Roland E. Dahlin, II, Fed. Pub. Defender, Timothy William Crooks, Asst. Fed. Pub. Defender (argued), Houston, TX, for DefendanNAppellant.
Before EMILIO M. GARZA and CLEMENT, Circuit Judges, and HUDSPETH , District Judge.
District Judge of the Western District of Texas, sitting by designation.

Opinion:
EMILIO M. GARZA, Circuit Judge:
Enrique Vargas-Duran appeals the district court's determination that his Texas conviction for intoxication assault was a "crime of violence" for purposes of the 16-level sentencing enhancement under § 2L1.2(b)(l)(A)(ii) of the 2001 version of the United States Sentencing Guidelines. Vargas-Duran contends that, in light of our decision in United States v.
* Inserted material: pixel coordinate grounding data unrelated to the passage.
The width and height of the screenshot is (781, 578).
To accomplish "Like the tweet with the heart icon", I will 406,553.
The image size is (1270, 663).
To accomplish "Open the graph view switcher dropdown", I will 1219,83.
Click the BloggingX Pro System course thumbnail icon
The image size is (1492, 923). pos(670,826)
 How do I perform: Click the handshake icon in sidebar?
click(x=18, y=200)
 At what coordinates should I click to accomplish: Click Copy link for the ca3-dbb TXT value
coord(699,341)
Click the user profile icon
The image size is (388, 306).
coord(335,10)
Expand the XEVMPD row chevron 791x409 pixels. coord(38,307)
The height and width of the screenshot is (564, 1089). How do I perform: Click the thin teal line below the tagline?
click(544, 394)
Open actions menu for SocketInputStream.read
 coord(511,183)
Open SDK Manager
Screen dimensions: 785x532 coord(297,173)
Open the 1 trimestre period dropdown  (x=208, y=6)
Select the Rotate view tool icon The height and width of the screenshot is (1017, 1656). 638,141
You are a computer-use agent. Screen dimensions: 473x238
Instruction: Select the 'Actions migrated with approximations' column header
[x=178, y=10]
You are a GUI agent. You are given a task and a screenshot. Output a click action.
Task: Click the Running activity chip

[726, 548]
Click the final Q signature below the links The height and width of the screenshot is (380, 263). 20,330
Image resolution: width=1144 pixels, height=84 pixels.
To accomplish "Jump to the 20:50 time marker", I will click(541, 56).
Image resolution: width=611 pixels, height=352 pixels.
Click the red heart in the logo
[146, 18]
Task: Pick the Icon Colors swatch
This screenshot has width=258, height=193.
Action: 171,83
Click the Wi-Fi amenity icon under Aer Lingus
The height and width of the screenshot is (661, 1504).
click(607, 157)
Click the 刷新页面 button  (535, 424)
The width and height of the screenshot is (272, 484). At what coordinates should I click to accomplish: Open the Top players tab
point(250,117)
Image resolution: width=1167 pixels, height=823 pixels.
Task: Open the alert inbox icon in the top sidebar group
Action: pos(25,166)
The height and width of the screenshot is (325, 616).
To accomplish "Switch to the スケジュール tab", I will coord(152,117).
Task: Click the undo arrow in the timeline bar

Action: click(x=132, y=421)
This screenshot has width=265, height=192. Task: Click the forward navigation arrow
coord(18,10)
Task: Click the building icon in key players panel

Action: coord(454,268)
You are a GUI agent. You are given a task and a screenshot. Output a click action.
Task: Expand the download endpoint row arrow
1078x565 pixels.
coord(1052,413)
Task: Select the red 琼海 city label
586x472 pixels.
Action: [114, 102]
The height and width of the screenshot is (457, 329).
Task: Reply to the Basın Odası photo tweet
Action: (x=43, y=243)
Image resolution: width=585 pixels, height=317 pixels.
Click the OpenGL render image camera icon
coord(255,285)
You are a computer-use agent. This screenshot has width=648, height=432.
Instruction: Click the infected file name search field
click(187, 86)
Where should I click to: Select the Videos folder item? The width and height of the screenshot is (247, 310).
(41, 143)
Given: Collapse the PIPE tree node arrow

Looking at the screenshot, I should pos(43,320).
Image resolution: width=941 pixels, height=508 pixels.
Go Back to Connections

Chapa-Garza, 243 F.3d 921 (5th Cir.2001), his prior conviction for intoxication assault is not a "crime of violence" under § 2L1.2(b)(l)(A)(ii) because it does not have as an element the intentional use of force against a person. We disagree.
Vargas-Duran, a citizen of Mexico, was discovered in the United States after being arrested for driving while intoxicated. He had previously been deported following Texas felony convictions for burglary of a vehicle and intoxication assault. Vargas-Duran pled guilty to being unlawfully present in the United States in violation of 8 U.S.C. § 1326(a) and (b)(2). At sentencing, he objected to the categorization of his 1996 intoxication assault conviction as a "crime of violence" for the purposes of the 16-level enhancement under § 2L1.2(b)(l)(A)(ii) of the 2001 version of the Sentencing Guidelines. The district court overruled the objection and sentenced him to sixty-four months of imprisonment and three years of supervised release.
We follow both the Sentencing Guidelines and their accompanying policy statements. See United States v. Urias-Escobar, 281 F.3d 165, 167 (5th Cir.2002) (citing Mistretta v. United States, 488 U.S. 361, 391, 109 S.Ct. 647, 102 L.Ed.2d 714 (1989), and Williams v. United States, 503 U.S. 193, 199-201, 112 S.Ct. 1112, 117 L.Ed.2d 341 (1992)). In addition, we give the Sentencing Guidelines' commentary controlling weight unless it is plainly erroneous or inconsistent with the guidelines themselves. See id. (citing Stinson v. United States, 508 U.S. 36, 42-45, 113 S.Ct. 1913, 123 L.Ed.2d 598 (1993)). We review the district court's interpretation and application of the Sentencing Guidelines de novo. United States v. Charles, 301 F.3d 309, 312-13 (5th Cir.2002) (en banc).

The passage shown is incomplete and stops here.